• _TASK DESCRIPTION_
Transcribe the listing below in its entirety, exactly.

• _DATA SHOWN_
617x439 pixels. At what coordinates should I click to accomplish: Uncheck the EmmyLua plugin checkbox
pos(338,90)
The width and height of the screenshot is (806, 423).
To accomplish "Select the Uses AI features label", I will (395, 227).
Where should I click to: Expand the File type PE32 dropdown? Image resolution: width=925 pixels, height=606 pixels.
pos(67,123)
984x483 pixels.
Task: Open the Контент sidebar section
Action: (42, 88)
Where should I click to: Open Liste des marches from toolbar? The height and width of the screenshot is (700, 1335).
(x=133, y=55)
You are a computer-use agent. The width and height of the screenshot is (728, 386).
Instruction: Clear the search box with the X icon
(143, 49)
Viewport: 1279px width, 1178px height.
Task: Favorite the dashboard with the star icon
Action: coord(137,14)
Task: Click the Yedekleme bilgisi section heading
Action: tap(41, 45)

• _OUTPUT OF THE TASK_
617x439 pixels. At what coordinates should I click to accomplish: Uncheck the EmmyLua plugin checkbox
pos(338,90)
The width and height of the screenshot is (806, 423).
To accomplish "Select the Uses AI features label", I will (395, 227).
Where should I click to: Expand the File type PE32 dropdown? Image resolution: width=925 pixels, height=606 pixels.
pos(67,123)
984x483 pixels.
Task: Open the Контент sidebar section
Action: (42, 88)
Where should I click to: Open Liste des marches from toolbar? The height and width of the screenshot is (700, 1335).
(x=133, y=55)
You are a computer-use agent. The width and height of the screenshot is (728, 386).
Instruction: Clear the search box with the X icon
(143, 49)
Viewport: 1279px width, 1178px height.
Task: Favorite the dashboard with the star icon
Action: coord(137,14)
Task: Click the Yedekleme bilgisi section heading
Action: tap(41, 45)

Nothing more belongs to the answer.